AA6A/AEA/EEEEEAEEEEEEAE#/####E################/#A##E/##E###EEAAE/6E/
AAAAAEEEEEEEEEAEAEEEEEE#E####A################E#/##EE##EE##E/AEEEEE/
/AAAAEEEEEEEEEEEEEEAAAE#EE###E################/#E##EE##/<##EAEE<A/EA
AAAAAEEEEEEEEEEEEEEEEEE#EE###E############A#<#E#E##EEE#EE##<EEEEEEE/
AAAAAEEEEEEEEEEEEEEE/EE#EE###E###E########E#E#E#E##EEEEEE##EEAEEEEAE
AAAAAEEEEEEEEEEEEEEEEEEEEE##EE##EE##E#EE#EE#E#E#E##EEEEEEEEEEE<AEEEE
AAAAAEEAEEEEEEEEEEEEEEEEAEE#EEE#A/E#EEEE#E<#E#EEE##EEEE<AEE/EEEAEEEE
AAAAAEEEEEEEEEEEEEEE6EEEEEE#EEE#EEE#EEEE#6A#E#A/E##EEEA/EEA/EAEA//A/
AA6AAEE/AAEE/A/EAEEEEEEEEEE#EEE#EE/#EAEA#</#/#A<E##EE/E/E/EEEEEE/</<
AAAAAEEEAEEEEEEEEEEEAEEAEEA/EEE#EAEEEAEAEEEEAEEE/EAA6AAAEA<EEEEA<AEE
AAAAAEEEEEEEEEEEEEEEEEEEEEEEEEE#EEEEE##EEEEEEA<<EEEAEE/EEEE<AAEAEEEE
AAAAAEEEAEEEEEEEEEEEEEEEAEEEEEE#EEEEE##EEEEEEEEEEEEEEEEEEEEEEEEEEAEE
6AAAAE/EEEEEEEEEEEEEEEE#EE###E############E#A#A#E##EEE#/E##EEEEEEEE/
AAAAAEEEEEEEEEEEEEEEEEEEEE##EE##AE##AEAE#AE#E#AEE##EAEEEEEAEEEEAEEE/
AAAAAEEEEEEEEEEEEEEEEEEEEEEEEEE#EEE#EEEE<EA#E/AA/##AEEEAEAEE/EEEEEEE
AAAAAAEEEEEEEEEEAE6EEEEEEEEEEEE#EEEAE/EE6/EEAEEEEEAE6AAAEAAEEEEEE6EE
AAAAAEEEEEEEEEEEEEEEEEEEEE##EE##EE##E#EE#EE#E#E#E##EE/EEEAEEEEEEE/EE
AAAAAEEEEEEEEEEEEEEEEEEEEEAEEEE#EEE#EEEEEEE#E#EE<##EAEEEEEEEEEE<EEEE
AAAAAAEEAEE/EAAEEEEEEEAEEAEEEEE#EEE#AEE/EE<#A/E/6/6EE6EEEE//EEEEEE/<
AAAAAEEEE6AEEAEEEAEAEEE/EEAEE<E#<<<#AEEE///#/E/E/EEA<A/E/AEA/6AAA<<6
AAAAAEEEEAEEEEEEEEEEEEEEEEEEEAE#E<EEEA/EEEEEEEEA<EE/EEEA6EEAEEEEEEEE

Anyone have a possible explaining idea?

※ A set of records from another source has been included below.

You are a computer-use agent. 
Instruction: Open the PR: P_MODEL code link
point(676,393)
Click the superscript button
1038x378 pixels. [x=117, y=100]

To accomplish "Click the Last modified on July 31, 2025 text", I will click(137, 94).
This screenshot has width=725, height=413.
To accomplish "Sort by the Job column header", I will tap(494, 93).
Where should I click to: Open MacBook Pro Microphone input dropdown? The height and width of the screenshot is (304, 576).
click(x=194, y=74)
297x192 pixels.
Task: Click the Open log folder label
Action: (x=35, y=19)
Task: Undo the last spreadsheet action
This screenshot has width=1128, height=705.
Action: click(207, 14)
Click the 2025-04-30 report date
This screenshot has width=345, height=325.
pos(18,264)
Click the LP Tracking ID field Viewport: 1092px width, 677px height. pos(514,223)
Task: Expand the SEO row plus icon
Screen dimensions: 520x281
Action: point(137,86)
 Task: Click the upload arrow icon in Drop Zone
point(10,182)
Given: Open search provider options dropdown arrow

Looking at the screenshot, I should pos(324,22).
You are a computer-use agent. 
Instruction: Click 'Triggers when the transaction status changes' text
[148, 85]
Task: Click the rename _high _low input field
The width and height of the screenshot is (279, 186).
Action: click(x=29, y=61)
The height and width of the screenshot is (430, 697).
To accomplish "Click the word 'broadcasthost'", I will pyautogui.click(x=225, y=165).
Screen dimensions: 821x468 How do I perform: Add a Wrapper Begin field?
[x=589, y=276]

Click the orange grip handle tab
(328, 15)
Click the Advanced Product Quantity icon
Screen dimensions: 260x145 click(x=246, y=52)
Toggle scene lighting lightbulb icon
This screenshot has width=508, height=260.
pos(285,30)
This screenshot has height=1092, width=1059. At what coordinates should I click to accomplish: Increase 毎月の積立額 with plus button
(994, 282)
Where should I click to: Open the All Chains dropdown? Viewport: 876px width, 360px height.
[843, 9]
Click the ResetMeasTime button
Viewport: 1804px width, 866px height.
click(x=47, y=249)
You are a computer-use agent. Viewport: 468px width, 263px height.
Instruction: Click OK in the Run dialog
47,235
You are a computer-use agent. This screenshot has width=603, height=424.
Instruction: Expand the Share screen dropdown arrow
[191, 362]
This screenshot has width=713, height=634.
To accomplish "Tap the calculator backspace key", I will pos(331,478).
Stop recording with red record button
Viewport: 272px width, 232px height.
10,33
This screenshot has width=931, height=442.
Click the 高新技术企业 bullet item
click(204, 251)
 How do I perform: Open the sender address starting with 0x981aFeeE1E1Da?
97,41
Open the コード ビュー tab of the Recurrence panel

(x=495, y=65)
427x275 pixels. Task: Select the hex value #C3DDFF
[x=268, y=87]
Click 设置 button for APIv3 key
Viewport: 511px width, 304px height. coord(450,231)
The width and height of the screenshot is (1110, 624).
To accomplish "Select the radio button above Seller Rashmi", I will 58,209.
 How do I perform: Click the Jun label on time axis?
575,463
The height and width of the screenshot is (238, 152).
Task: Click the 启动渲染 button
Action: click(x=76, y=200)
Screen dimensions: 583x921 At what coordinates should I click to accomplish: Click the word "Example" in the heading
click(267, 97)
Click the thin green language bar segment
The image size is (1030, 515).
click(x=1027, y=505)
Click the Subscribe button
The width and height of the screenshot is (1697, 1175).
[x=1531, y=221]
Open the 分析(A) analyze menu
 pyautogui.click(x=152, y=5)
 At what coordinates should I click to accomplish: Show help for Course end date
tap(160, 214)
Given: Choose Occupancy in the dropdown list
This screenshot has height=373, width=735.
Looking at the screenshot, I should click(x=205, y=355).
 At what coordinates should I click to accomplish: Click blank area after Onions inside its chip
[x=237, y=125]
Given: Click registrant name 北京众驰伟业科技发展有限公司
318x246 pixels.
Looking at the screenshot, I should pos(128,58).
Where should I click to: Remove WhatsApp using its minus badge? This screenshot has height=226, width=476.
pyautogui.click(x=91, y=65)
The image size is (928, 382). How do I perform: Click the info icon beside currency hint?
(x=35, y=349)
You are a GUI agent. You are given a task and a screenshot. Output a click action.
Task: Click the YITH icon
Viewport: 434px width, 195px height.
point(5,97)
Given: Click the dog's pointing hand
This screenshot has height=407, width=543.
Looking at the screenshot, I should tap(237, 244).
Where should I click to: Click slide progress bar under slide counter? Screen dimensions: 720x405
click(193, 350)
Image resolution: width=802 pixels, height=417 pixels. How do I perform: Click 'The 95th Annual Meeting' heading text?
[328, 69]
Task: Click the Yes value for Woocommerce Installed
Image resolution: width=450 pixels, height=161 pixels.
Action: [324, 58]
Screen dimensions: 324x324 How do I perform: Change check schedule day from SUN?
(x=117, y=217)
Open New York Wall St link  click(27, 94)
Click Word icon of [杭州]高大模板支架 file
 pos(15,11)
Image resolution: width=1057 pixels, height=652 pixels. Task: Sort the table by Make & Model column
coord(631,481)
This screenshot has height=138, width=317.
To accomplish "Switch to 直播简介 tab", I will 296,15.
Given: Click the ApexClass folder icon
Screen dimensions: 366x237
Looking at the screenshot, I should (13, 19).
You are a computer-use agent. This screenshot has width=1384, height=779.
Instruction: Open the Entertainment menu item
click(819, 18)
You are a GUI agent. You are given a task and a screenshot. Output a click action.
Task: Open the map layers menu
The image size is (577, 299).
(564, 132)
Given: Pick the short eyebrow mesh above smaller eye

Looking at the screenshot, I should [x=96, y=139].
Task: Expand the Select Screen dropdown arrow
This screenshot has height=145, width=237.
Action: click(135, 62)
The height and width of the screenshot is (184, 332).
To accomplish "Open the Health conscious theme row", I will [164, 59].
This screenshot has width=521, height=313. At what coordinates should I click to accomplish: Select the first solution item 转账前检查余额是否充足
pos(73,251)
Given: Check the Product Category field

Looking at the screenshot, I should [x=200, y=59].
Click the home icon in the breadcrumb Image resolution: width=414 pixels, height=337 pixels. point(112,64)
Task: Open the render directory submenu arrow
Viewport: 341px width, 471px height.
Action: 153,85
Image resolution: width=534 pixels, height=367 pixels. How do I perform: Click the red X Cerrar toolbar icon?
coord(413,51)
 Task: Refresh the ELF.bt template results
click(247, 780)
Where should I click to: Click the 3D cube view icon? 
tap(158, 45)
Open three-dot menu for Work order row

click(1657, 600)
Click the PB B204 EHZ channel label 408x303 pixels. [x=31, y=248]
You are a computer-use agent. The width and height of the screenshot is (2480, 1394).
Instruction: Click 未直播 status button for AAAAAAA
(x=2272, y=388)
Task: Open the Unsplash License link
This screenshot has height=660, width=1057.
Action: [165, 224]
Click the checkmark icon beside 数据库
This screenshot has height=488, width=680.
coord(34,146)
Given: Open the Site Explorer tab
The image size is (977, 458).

And a possible solution without discarding these samples? (resequencing, increasing PhiX amount, performing the alignment with a broader mismatch...).

Thanks in advance!

RNA-Seq Illumina • 1.4k views

ADD COMMENT • link 5.8 years ago by garcesj ▴ 50

score 1 · Answer 1 · 2020-01-31

I guess you are posting the Q score's and not the actual sequence of the reads?

It sounds like there was an issue (likely hardware related, e.g. a bubble in lane) in cycle 32 which lead to the N's in that cycle. Your sequencing facility should not have released the data if that was the case. You could check with them to see if they would not mind re-running the samples. Illumina generally gives credit for lanes that fail because of hardware errors, if the facility has a maintenance contract (which they should, if they don't look for a different sequencing provider next time).

If you were doing some kind of odd libraries where the sequence became low nucleotide diversity after cycle 32 then increasing the phiX amount (coupled with deliberate under loading of libraries) would be one option.